Job: Please extract every line of the listing below that contains the word "should". Case counts.

Source data:
+ + + + +

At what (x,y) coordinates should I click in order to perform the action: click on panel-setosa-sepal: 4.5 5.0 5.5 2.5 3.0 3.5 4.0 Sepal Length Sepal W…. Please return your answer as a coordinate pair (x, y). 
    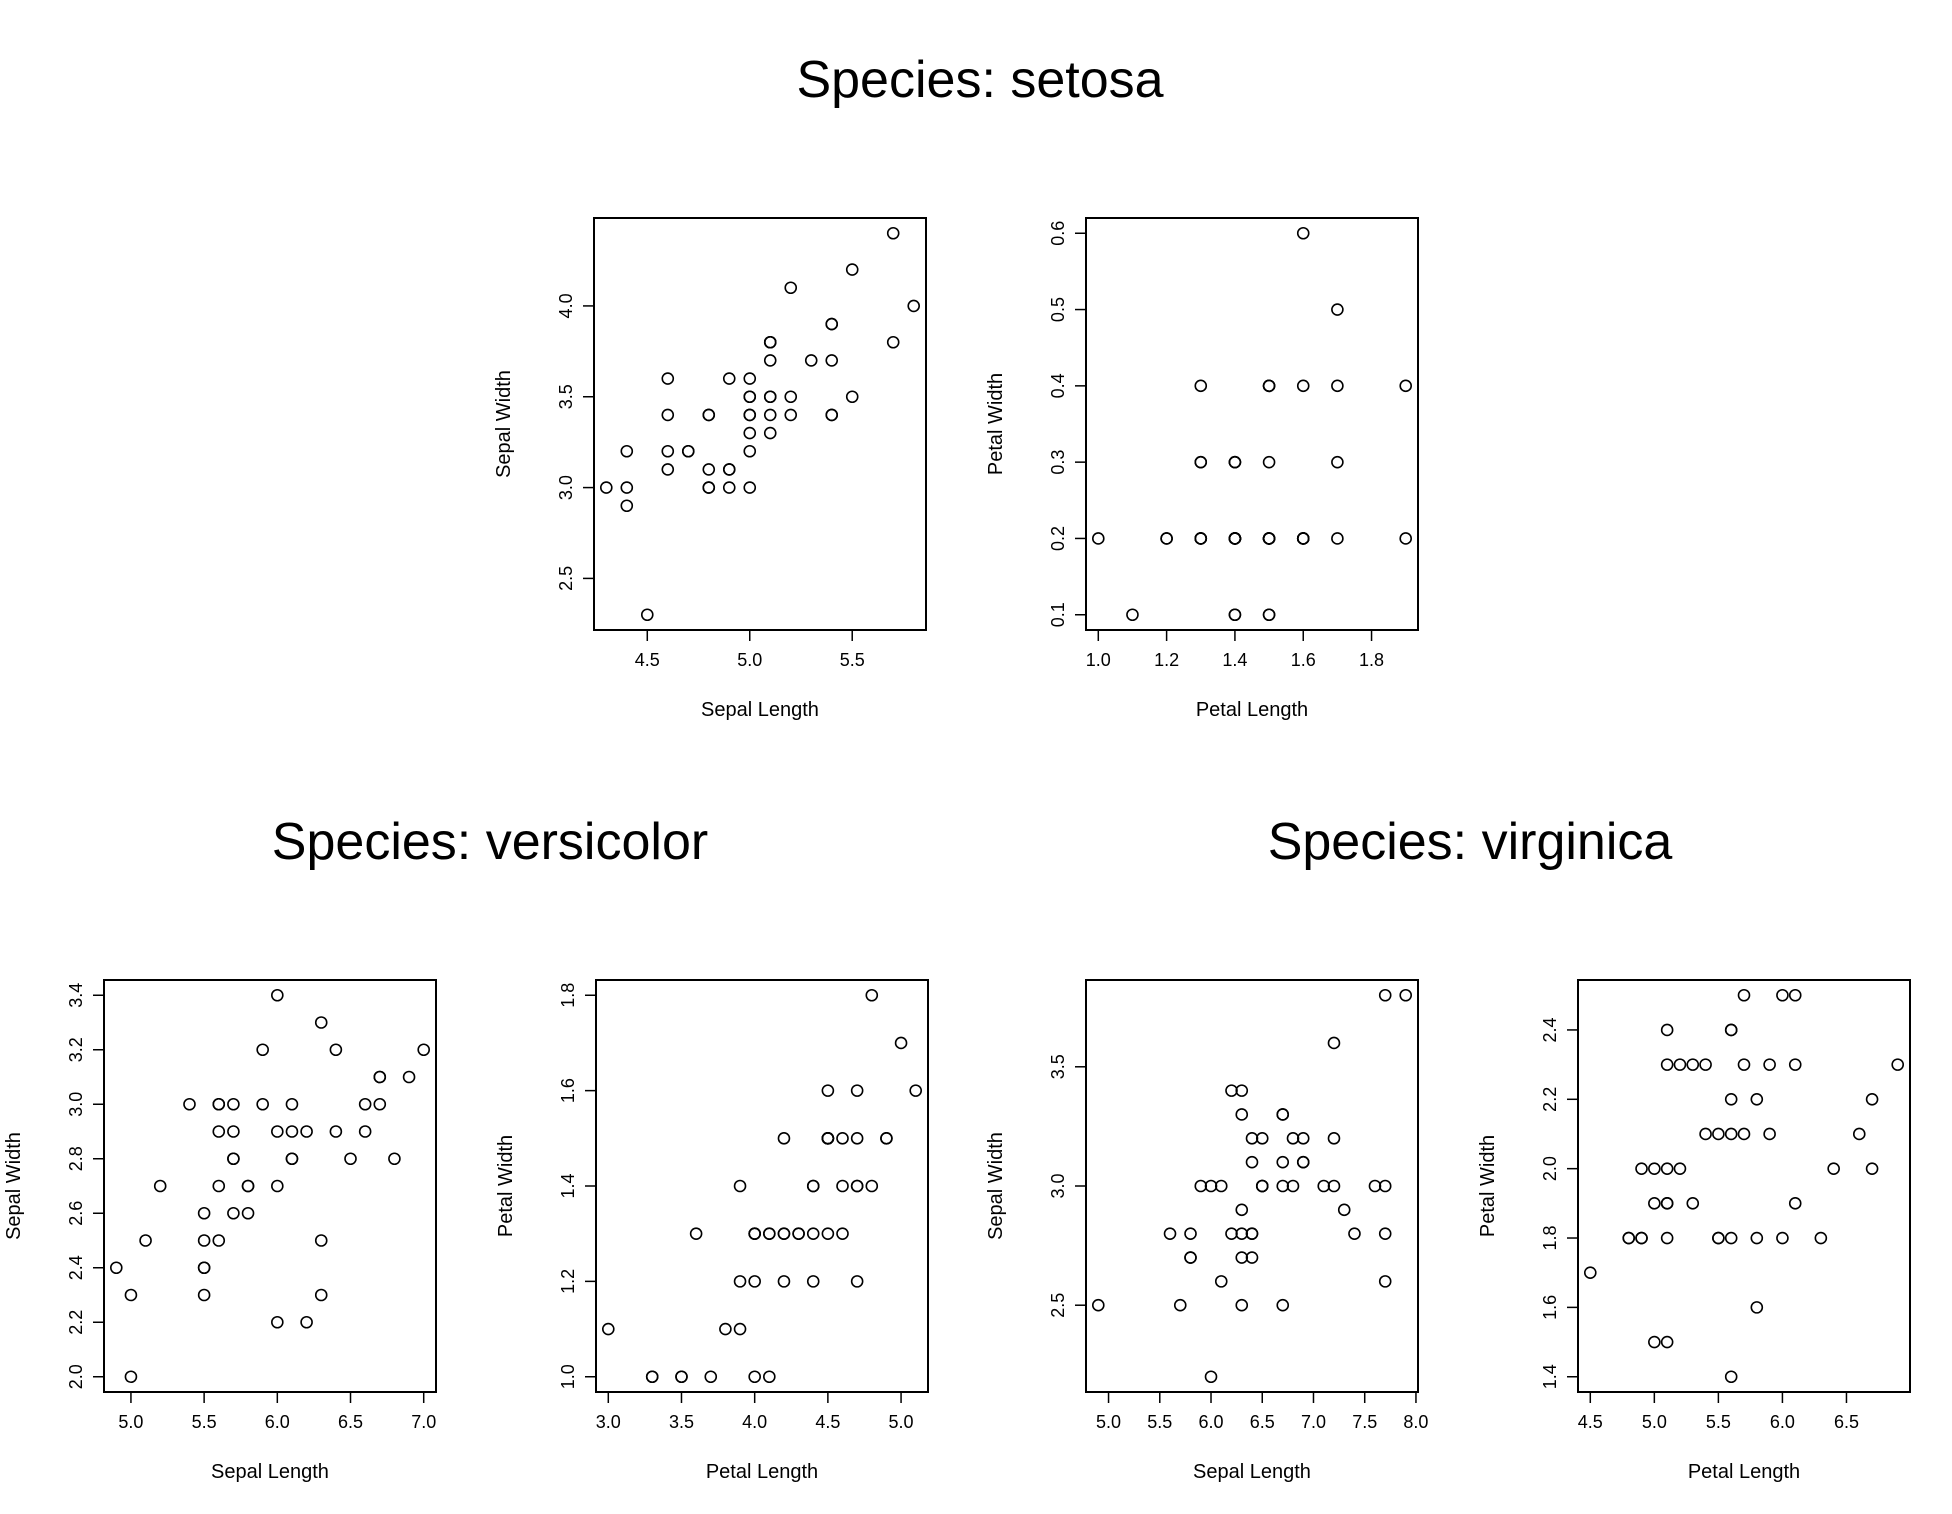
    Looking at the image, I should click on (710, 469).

+ + + + +

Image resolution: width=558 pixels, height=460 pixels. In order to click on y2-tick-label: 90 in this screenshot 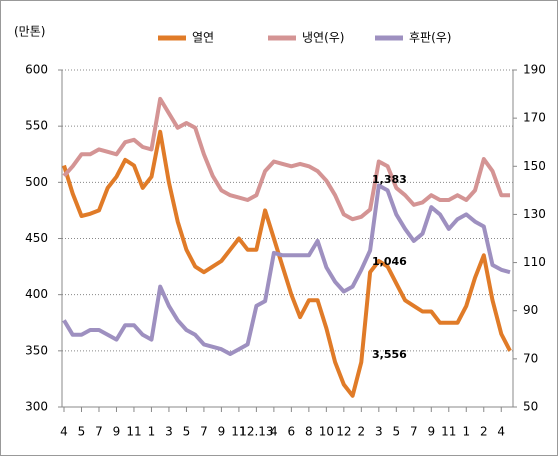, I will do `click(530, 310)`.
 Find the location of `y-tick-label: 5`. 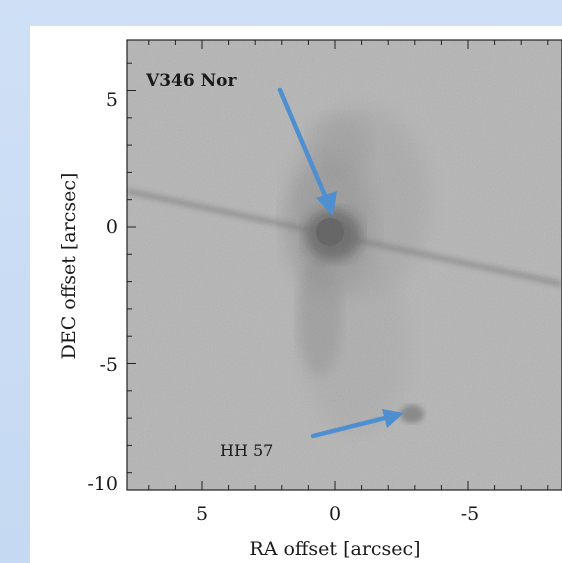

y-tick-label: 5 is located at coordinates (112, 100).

+ + + + +

The completed task:
At what (x,y) coordinates should I click in order to perform the action: click on panel-setosa-sepal: 4.5 5.0 5.5 2.5 3.0 3.5 4.0 Sepal Length Sepal W…. Please return your answer as a coordinate pair (x, y). 
    Looking at the image, I should click on (710, 469).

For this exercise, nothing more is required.